TASK TO CARRY OUT:
After locating the line that contains "Image resolution: width=532" in the data below, set down exactly that line and each one after it through the line that contains "Given: Clear the 3DSearch filter", and nothing more.

[Stored dataset items]
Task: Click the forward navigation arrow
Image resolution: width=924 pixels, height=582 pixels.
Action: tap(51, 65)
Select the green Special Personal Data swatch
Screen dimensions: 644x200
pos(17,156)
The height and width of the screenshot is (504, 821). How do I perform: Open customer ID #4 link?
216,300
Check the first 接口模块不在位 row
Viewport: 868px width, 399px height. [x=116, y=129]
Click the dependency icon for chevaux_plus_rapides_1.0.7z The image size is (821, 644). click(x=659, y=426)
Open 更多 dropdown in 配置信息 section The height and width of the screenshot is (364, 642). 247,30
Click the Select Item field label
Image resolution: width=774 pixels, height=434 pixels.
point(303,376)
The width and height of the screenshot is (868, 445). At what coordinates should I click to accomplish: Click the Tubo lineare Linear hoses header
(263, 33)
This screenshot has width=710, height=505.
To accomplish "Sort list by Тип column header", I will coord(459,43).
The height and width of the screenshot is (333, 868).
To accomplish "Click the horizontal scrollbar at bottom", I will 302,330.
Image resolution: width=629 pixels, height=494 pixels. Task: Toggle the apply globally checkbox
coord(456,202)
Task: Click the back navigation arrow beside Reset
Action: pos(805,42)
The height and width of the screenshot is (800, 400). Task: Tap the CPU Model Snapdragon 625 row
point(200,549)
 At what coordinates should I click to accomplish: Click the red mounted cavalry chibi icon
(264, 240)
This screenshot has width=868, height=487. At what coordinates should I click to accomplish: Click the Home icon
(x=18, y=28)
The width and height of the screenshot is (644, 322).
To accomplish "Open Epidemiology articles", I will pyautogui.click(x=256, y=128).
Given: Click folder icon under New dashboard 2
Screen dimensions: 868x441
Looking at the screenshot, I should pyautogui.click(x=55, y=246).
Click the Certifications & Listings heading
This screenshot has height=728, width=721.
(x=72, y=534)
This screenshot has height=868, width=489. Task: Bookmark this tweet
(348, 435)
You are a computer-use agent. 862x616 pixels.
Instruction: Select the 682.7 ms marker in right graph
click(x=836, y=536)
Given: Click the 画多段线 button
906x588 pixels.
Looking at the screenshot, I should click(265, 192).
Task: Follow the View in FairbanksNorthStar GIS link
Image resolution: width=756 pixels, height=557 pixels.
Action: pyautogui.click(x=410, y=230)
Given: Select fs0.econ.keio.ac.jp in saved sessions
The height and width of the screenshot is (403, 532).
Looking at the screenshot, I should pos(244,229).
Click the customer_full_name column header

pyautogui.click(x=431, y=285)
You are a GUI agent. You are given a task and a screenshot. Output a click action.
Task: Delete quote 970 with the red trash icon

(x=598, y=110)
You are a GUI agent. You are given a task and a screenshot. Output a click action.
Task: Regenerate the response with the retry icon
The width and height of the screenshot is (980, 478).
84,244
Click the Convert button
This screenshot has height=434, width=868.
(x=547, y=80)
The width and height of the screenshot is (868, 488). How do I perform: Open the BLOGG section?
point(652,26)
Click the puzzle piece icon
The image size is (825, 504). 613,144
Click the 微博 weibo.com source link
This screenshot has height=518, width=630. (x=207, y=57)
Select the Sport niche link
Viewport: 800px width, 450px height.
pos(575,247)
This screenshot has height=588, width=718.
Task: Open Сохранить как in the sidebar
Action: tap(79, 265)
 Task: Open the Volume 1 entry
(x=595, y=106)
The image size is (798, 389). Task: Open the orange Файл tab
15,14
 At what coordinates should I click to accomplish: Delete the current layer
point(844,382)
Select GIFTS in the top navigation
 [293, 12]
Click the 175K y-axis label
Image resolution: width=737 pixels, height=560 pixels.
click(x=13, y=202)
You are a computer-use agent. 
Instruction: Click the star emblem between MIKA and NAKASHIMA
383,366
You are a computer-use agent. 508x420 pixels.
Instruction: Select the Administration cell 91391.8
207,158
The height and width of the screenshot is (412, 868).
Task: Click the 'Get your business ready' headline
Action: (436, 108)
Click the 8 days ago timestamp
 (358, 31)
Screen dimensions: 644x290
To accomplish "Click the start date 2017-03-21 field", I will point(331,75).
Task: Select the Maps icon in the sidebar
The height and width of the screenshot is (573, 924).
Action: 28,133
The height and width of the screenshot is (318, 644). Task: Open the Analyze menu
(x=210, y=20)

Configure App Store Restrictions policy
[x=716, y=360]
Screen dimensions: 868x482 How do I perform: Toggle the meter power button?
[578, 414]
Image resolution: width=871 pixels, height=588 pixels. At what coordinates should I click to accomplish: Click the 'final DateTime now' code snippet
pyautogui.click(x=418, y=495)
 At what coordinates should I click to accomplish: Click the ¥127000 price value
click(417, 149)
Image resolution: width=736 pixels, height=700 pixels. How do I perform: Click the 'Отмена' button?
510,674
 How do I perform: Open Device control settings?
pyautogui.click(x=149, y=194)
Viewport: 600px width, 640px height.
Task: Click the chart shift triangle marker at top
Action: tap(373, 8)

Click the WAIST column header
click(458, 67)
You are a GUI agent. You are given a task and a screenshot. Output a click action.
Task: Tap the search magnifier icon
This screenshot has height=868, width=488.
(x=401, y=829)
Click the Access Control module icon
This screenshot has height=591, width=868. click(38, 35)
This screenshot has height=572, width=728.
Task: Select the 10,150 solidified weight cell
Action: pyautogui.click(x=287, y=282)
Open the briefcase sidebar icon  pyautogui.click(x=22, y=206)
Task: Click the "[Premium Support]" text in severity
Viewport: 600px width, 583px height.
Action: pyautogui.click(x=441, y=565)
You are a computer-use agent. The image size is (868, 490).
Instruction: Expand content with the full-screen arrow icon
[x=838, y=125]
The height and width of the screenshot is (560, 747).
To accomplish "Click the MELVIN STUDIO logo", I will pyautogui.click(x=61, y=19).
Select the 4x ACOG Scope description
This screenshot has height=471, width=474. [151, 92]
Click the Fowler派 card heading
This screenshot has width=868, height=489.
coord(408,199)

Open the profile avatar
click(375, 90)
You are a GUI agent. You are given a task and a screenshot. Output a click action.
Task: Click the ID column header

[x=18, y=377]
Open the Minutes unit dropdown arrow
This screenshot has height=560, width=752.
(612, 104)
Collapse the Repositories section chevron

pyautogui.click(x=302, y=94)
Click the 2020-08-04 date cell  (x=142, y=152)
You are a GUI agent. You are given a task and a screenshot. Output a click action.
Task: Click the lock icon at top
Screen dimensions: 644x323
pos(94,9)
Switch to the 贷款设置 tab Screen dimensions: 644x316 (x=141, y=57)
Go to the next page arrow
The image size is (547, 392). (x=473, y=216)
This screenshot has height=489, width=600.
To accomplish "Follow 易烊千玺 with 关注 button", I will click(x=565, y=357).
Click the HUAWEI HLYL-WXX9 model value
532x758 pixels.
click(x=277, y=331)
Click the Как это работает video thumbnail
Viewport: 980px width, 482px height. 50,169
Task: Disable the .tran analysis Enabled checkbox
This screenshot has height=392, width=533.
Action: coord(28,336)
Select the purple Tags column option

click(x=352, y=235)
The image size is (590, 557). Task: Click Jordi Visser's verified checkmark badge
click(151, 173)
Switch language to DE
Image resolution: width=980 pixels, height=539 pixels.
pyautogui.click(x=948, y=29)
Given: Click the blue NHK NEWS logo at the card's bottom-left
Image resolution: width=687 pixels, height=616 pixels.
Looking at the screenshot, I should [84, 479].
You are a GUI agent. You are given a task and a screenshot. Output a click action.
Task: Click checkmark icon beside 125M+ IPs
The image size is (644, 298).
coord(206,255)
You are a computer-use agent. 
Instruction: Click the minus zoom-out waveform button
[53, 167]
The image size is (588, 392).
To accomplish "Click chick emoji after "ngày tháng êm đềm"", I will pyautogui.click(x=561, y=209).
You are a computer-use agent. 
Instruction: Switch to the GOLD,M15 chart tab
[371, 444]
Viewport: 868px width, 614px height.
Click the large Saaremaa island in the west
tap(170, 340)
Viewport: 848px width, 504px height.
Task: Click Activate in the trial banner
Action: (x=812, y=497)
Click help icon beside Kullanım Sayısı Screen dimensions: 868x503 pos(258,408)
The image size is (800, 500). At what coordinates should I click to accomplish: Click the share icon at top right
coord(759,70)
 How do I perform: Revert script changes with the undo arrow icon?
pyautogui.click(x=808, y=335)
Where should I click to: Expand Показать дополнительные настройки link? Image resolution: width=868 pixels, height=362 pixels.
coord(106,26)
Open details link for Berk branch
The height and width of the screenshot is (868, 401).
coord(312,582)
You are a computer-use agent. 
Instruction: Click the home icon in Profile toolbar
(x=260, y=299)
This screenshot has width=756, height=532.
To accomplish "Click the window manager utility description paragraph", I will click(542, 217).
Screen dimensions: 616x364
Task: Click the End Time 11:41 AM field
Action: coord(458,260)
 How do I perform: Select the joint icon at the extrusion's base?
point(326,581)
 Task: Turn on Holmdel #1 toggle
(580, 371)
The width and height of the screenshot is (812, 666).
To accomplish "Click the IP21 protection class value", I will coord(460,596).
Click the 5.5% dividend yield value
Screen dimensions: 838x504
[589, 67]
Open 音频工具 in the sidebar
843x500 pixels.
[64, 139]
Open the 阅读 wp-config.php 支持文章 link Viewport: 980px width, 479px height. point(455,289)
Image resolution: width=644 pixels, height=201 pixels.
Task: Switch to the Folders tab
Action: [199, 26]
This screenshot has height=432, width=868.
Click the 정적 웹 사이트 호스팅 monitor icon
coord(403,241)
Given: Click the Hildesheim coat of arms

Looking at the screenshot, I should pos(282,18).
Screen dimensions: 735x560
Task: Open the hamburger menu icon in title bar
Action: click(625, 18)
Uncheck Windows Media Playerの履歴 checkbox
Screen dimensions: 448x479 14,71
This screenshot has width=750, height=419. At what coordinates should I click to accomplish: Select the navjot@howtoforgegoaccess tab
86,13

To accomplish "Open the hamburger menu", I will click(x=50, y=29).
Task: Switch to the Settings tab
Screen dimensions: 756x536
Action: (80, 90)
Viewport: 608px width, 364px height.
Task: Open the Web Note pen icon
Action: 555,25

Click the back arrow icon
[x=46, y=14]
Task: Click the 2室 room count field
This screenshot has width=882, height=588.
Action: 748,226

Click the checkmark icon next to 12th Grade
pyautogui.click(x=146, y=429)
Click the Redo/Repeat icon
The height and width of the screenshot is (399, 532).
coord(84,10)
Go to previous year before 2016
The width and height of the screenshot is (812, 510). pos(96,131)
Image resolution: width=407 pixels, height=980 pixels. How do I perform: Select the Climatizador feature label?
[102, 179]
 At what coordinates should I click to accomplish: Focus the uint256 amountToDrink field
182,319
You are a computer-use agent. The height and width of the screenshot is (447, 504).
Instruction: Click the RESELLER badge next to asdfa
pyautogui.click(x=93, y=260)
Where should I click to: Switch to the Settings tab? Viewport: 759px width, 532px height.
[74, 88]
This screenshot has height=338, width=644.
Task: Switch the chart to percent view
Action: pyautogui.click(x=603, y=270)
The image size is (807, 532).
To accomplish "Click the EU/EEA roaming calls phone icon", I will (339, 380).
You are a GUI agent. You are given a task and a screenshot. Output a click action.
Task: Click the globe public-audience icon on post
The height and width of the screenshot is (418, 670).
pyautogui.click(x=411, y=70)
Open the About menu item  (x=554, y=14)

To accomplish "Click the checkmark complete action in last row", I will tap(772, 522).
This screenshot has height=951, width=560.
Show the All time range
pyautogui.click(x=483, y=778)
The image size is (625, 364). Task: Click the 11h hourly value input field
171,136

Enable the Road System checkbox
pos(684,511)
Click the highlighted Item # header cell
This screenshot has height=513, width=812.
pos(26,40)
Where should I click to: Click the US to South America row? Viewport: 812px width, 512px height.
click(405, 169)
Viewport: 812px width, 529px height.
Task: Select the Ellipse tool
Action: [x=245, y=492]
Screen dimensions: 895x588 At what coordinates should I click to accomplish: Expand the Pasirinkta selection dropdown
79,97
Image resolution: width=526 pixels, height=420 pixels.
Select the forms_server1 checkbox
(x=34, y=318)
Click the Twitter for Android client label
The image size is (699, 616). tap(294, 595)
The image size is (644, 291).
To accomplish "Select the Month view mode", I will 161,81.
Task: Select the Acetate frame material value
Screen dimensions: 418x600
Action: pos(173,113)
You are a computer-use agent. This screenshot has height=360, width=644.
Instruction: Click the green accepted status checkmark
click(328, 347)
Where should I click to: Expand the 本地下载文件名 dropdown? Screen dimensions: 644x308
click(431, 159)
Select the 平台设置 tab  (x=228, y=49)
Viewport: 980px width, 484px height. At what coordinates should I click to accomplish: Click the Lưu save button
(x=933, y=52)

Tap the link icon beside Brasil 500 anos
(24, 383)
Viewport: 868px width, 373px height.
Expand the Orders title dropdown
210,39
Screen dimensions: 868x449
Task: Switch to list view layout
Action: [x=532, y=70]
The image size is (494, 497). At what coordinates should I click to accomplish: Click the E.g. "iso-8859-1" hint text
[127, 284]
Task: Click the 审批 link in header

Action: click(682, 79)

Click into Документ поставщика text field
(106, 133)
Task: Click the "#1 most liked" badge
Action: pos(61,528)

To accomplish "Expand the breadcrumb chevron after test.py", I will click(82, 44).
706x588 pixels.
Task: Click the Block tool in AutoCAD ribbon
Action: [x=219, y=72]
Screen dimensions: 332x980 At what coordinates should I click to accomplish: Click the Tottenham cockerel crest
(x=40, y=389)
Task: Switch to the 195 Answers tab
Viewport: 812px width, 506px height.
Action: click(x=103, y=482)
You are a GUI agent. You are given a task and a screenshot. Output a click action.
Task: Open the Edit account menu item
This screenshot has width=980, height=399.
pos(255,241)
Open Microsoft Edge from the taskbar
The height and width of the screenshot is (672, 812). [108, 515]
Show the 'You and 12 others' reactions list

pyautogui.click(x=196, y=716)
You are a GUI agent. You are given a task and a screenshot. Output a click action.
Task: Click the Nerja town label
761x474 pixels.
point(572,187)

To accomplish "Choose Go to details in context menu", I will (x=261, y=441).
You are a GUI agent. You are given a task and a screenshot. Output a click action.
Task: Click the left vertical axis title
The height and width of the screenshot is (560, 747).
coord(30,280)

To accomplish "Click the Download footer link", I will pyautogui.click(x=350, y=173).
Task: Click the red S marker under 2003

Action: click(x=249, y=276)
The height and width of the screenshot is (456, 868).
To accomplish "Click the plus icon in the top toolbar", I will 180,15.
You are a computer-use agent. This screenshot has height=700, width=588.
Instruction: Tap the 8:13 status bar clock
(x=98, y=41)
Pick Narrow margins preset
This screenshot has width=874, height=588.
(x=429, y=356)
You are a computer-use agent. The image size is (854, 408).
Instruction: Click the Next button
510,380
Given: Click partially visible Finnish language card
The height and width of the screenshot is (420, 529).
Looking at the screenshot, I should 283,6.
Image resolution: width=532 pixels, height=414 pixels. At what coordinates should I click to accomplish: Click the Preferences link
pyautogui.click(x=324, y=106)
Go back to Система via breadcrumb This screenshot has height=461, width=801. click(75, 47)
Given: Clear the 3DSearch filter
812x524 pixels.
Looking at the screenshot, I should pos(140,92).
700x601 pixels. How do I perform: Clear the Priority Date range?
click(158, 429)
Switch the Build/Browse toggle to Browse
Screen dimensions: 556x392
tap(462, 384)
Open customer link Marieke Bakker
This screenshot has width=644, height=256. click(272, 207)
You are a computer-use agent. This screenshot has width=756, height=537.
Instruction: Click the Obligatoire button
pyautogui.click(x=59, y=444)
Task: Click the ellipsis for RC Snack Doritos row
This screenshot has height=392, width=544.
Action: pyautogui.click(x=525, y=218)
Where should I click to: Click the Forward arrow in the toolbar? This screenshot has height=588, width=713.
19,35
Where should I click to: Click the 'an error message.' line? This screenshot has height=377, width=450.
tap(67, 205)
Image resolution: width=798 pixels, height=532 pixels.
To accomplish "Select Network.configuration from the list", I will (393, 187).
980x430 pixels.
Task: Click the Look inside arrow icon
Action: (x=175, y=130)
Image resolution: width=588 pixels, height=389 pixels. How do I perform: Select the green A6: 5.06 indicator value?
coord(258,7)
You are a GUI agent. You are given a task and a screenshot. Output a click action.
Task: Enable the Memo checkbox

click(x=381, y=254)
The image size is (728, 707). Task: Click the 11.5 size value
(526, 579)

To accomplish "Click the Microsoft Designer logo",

COMPLETED TASK:
Image resolution: width=532 pixels, height=414 pixels. At what coordinates should I click to accomplish: Click the Preferences link
pyautogui.click(x=324, y=106)
Go back to Система via breadcrumb This screenshot has height=461, width=801. click(75, 47)
Given: Clear the 3DSearch filter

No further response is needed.